- Requirement: Every line from the one containing "About us (49, 1324)" to the one containing "Privacy policy (66, 1392)" in the records below, both included, must be set down exactly, and no other line.

- Data for the task:
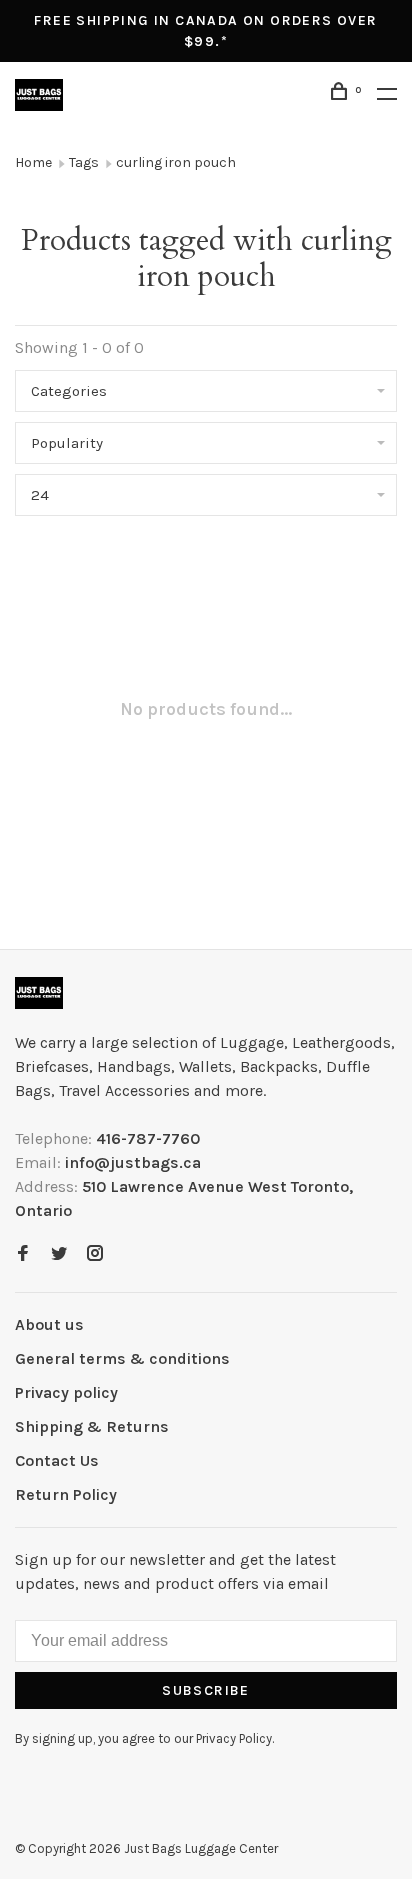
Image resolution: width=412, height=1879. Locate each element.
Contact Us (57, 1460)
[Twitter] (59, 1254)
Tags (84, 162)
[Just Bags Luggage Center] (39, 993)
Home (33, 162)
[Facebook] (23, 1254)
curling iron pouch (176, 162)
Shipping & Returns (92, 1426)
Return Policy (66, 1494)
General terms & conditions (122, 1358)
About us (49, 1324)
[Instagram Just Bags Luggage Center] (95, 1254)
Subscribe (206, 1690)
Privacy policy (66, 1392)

...

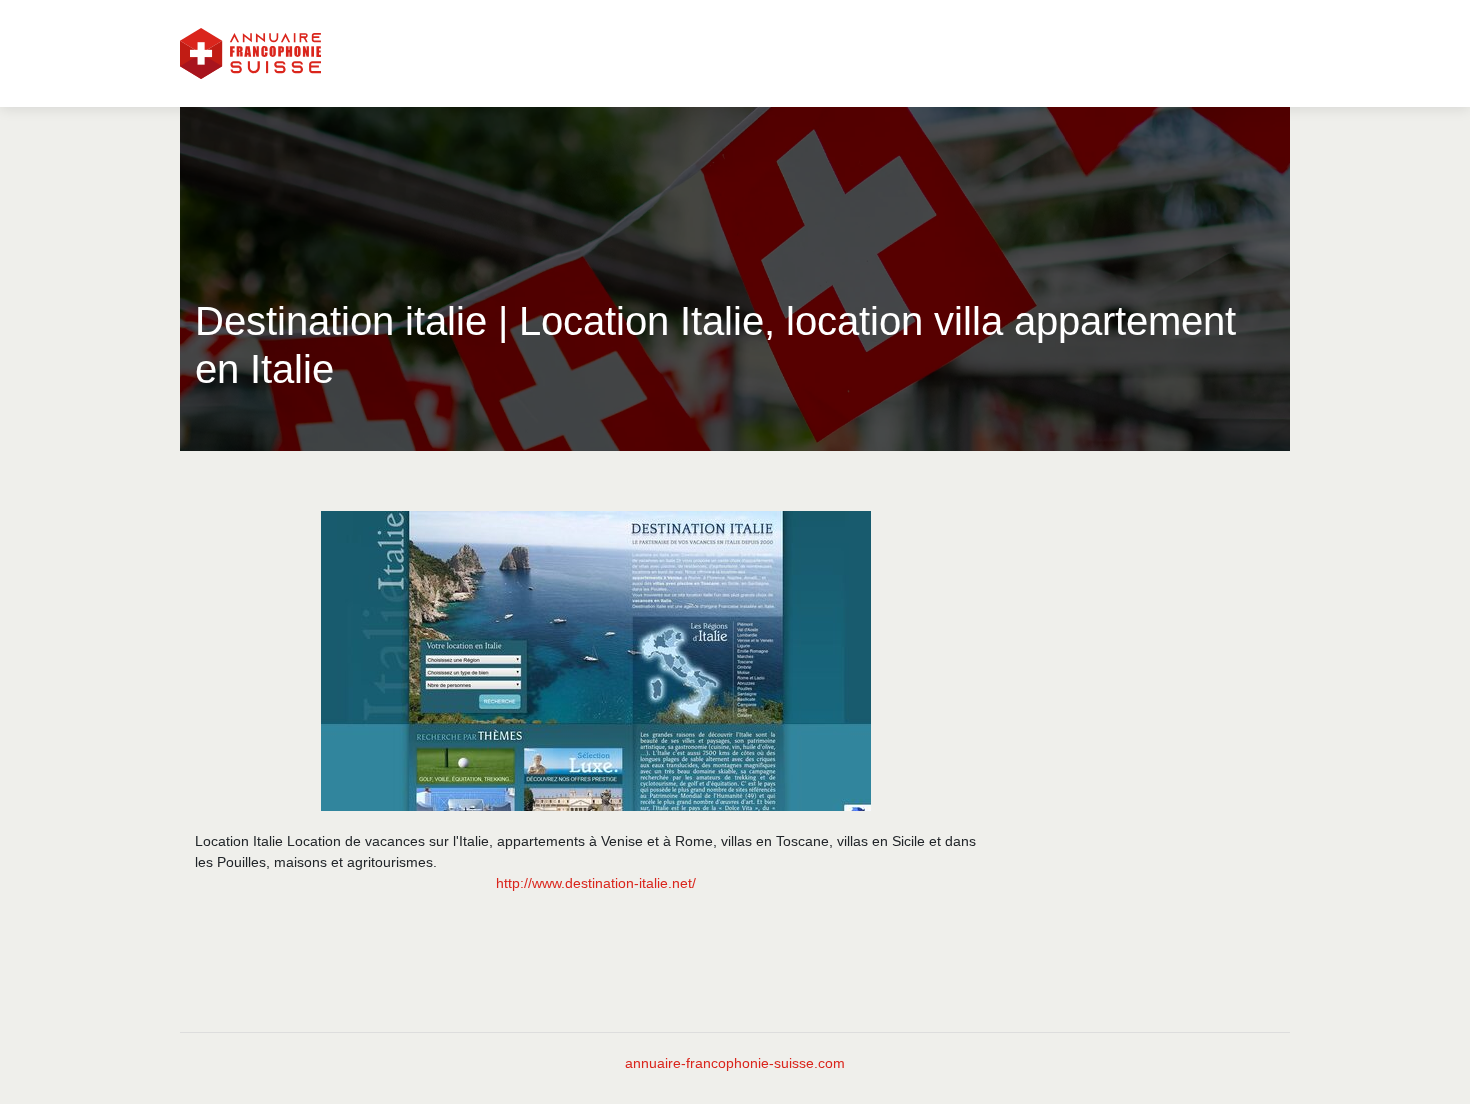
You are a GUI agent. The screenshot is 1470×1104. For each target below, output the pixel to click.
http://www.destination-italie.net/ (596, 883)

* * *

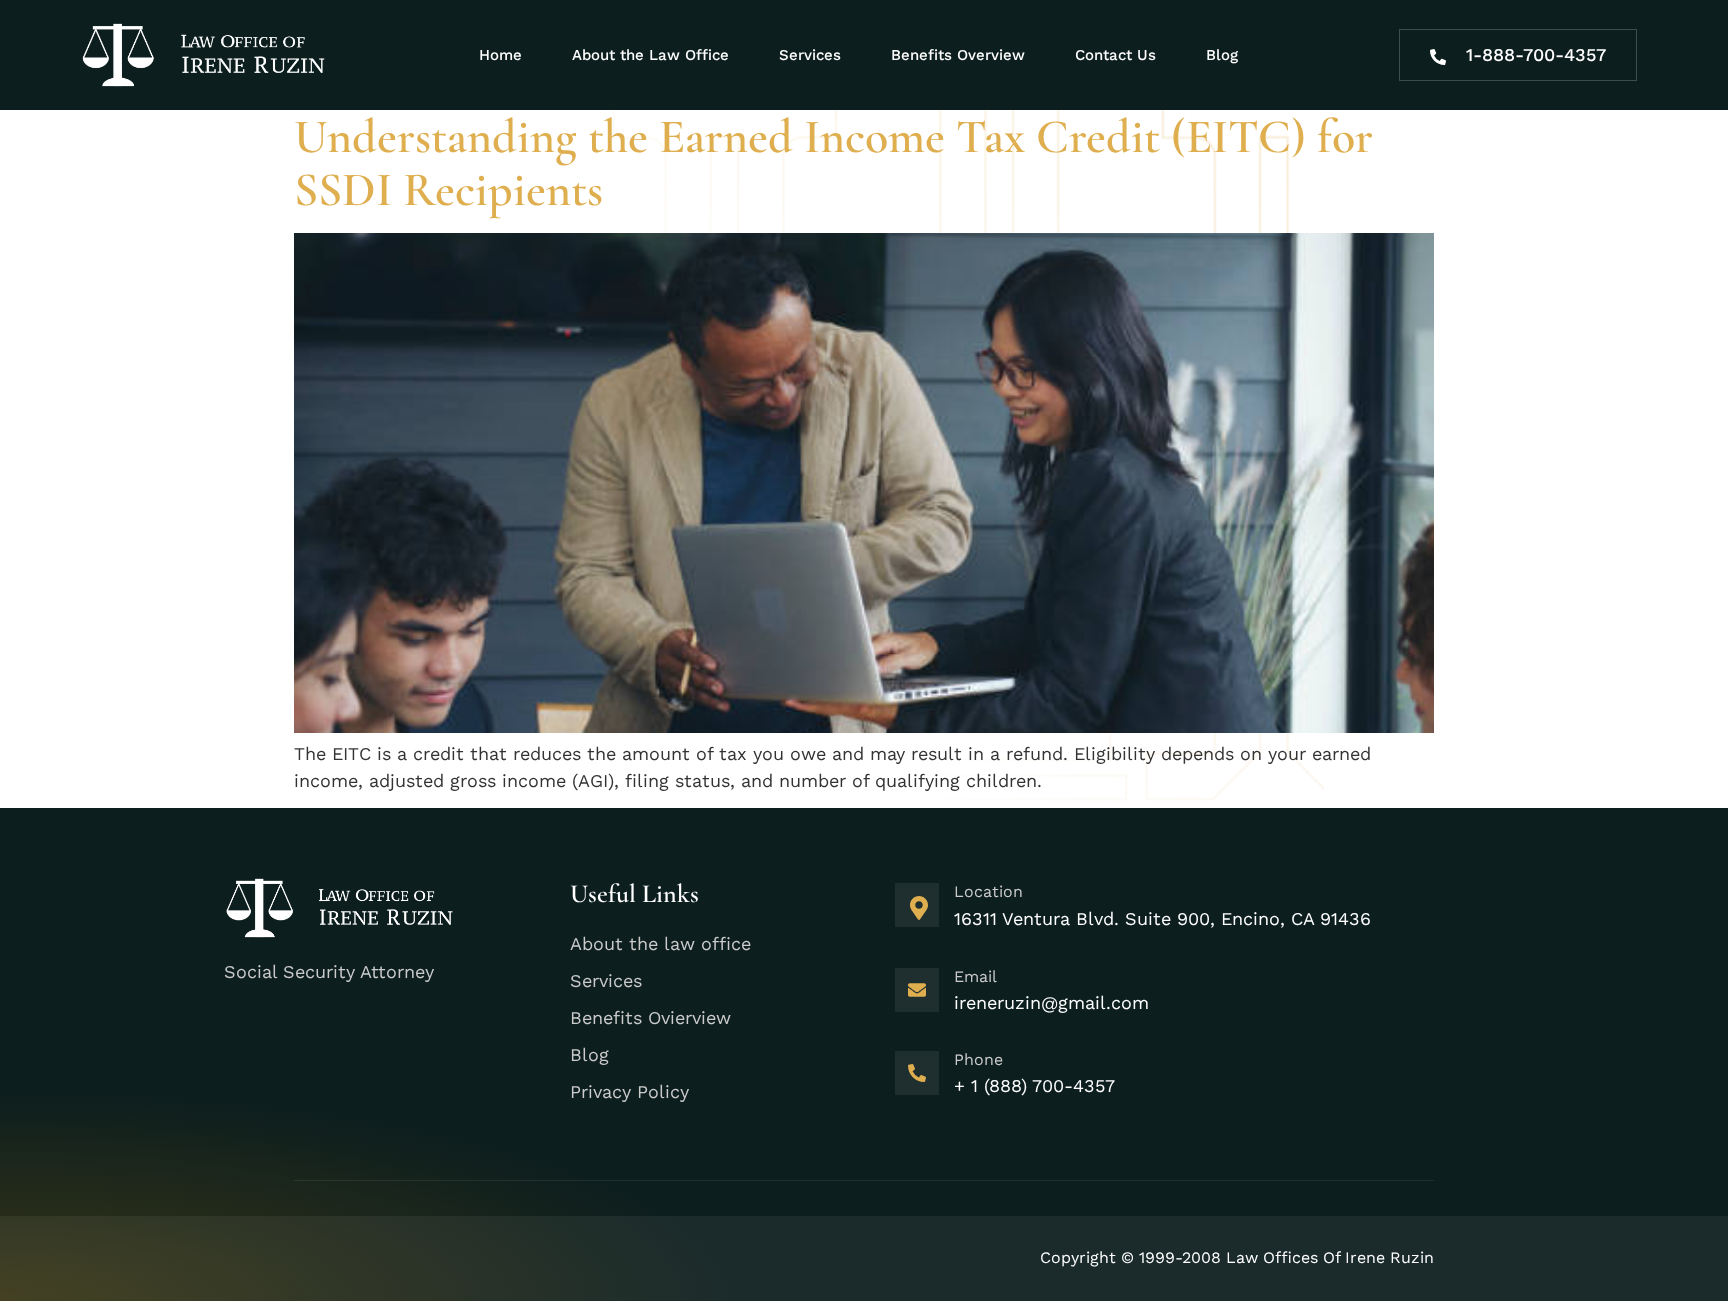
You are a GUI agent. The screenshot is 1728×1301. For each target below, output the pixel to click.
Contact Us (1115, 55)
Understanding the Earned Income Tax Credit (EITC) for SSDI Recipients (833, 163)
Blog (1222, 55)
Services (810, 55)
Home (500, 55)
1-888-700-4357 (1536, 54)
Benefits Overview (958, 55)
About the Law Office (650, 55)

- Written solution:
About us (49, 1324)
[Instagram Just Bags Luggage Center] (95, 1254)
Subscribe (206, 1690)
Privacy policy (66, 1392)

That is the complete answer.